- [REQUIRED WORK]
In the entries below, find the line with "The width and height of the screenshot is (1440, 762)." and the line with "Screen dimensions: 1456x465"; give again those lines and every line between them, exactly.
▶
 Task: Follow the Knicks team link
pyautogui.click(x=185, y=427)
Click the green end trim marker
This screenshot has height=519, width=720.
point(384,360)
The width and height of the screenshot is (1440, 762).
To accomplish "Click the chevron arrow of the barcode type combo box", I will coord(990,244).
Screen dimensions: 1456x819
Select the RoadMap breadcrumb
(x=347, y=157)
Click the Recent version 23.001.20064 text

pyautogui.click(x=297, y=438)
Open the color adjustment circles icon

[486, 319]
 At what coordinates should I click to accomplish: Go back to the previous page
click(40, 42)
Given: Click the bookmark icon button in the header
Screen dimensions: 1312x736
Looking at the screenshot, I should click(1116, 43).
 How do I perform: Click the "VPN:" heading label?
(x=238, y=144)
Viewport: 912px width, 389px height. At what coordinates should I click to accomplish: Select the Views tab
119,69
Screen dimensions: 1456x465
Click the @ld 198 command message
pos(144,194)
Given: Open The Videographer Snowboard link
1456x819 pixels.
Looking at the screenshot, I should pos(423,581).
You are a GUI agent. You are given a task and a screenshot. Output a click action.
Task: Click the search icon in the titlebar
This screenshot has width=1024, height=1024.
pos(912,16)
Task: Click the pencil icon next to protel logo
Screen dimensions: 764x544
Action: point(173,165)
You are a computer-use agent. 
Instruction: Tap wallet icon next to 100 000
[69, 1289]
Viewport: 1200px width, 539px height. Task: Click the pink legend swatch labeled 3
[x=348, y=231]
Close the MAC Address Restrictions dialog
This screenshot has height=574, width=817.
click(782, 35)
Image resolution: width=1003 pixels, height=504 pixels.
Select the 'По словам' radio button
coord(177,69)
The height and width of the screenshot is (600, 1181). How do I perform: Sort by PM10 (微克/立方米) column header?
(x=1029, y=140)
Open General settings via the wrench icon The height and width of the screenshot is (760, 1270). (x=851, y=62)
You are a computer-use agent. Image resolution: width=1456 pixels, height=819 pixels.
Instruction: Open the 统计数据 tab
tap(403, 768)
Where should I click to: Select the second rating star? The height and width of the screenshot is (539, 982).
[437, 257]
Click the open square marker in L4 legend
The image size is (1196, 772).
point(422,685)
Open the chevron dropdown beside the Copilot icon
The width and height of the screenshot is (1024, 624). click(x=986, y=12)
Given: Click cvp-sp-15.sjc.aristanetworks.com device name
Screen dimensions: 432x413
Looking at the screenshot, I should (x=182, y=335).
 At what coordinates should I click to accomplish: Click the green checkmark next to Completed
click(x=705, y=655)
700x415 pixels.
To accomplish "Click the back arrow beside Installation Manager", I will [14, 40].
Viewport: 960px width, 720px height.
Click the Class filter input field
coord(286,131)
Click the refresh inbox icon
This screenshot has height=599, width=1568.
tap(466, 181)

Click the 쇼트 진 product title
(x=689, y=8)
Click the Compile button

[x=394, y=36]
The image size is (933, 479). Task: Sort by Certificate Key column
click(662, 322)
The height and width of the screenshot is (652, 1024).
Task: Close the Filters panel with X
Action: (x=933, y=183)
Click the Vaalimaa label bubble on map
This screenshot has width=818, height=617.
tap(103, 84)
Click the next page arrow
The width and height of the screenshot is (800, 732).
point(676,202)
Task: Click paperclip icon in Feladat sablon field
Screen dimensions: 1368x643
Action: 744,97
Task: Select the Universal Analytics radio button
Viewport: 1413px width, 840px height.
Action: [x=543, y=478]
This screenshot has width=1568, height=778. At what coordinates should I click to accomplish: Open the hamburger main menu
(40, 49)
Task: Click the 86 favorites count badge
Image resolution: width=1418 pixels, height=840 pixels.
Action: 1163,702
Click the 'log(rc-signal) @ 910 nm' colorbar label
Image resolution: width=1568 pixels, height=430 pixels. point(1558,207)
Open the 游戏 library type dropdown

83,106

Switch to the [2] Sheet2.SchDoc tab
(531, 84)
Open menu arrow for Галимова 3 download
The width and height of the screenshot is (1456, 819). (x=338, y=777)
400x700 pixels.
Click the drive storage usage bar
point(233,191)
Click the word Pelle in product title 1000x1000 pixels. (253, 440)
◀
- [RESULT BELOW]
The width and height of the screenshot is (1440, 762).
To accomplish "Click the chevron arrow of the barcode type combo box", I will coord(990,244).
Screen dimensions: 1456x819
Select the RoadMap breadcrumb
(x=347, y=157)
Click the Recent version 23.001.20064 text

pyautogui.click(x=297, y=438)
Open the color adjustment circles icon

[486, 319]
 At what coordinates should I click to accomplish: Go back to the previous page
click(40, 42)
Given: Click the bookmark icon button in the header
Screen dimensions: 1312x736
Looking at the screenshot, I should click(1116, 43).
 How do I perform: Click the "VPN:" heading label?
(x=238, y=144)
Viewport: 912px width, 389px height. At what coordinates should I click to accomplish: Select the Views tab
119,69
Screen dimensions: 1456x465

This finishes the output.